Output each entry exactly as written.

[Start of section]

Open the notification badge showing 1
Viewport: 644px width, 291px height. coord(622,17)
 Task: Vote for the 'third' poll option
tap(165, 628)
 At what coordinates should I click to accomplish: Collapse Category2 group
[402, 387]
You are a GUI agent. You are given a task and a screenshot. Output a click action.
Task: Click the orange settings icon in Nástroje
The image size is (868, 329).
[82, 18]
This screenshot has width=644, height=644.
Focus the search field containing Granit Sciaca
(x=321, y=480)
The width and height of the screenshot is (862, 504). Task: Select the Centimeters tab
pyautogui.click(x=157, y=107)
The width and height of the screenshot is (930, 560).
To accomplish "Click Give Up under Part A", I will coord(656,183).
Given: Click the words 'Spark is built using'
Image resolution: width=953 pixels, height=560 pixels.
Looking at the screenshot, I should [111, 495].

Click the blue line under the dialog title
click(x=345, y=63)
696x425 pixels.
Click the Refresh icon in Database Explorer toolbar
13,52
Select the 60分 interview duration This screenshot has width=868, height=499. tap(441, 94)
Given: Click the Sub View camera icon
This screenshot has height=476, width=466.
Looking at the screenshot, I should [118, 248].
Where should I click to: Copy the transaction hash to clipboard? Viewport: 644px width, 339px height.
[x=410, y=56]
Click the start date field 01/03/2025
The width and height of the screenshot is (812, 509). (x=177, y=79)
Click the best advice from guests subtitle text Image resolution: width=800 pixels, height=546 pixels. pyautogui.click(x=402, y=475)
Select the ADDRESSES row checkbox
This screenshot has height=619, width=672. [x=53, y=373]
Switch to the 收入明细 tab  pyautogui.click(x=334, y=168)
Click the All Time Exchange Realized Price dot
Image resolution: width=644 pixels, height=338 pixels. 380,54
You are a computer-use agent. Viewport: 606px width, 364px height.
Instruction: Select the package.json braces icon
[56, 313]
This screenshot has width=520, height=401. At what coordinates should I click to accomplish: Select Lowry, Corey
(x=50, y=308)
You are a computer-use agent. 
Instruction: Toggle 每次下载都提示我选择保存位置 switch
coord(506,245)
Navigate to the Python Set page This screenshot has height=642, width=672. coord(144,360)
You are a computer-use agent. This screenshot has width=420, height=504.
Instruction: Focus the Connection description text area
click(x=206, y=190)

[End of section]

> _RESPONSE AREA_
Open the notification badge showing 1
Viewport: 644px width, 291px height. coord(622,17)
 Task: Vote for the 'third' poll option
tap(165, 628)
 At what coordinates should I click to accomplish: Collapse Category2 group
[402, 387]
You are a GUI agent. You are given a task and a screenshot. Output a click action.
Task: Click the orange settings icon in Nástroje
The image size is (868, 329).
[82, 18]
This screenshot has width=644, height=644.
Focus the search field containing Granit Sciaca
(x=321, y=480)
The width and height of the screenshot is (862, 504). Task: Select the Centimeters tab
pyautogui.click(x=157, y=107)
The width and height of the screenshot is (930, 560).
To accomplish "Click Give Up under Part A", I will coord(656,183).
Given: Click the words 'Spark is built using'
Image resolution: width=953 pixels, height=560 pixels.
Looking at the screenshot, I should [111, 495].

Click the blue line under the dialog title
click(x=345, y=63)
696x425 pixels.
Click the Refresh icon in Database Explorer toolbar
13,52
Select the 60分 interview duration This screenshot has width=868, height=499. tap(441, 94)
Given: Click the Sub View camera icon
This screenshot has height=476, width=466.
Looking at the screenshot, I should [118, 248].
Where should I click to: Copy the transaction hash to clipboard? Viewport: 644px width, 339px height.
[x=410, y=56]
Click the start date field 01/03/2025
The width and height of the screenshot is (812, 509). (x=177, y=79)
Click the best advice from guests subtitle text Image resolution: width=800 pixels, height=546 pixels. pyautogui.click(x=402, y=475)
Select the ADDRESSES row checkbox
This screenshot has height=619, width=672. [x=53, y=373]
Switch to the 收入明细 tab  pyautogui.click(x=334, y=168)
Click the All Time Exchange Realized Price dot
Image resolution: width=644 pixels, height=338 pixels. 380,54
You are a computer-use agent. Viewport: 606px width, 364px height.
Instruction: Select the package.json braces icon
[56, 313]
This screenshot has width=520, height=401. At what coordinates should I click to accomplish: Select Lowry, Corey
(x=50, y=308)
You are a computer-use agent. 
Instruction: Toggle 每次下载都提示我选择保存位置 switch
coord(506,245)
Navigate to the Python Set page This screenshot has height=642, width=672. coord(144,360)
You are a computer-use agent. This screenshot has width=420, height=504.
Instruction: Focus the Connection description text area
click(x=206, y=190)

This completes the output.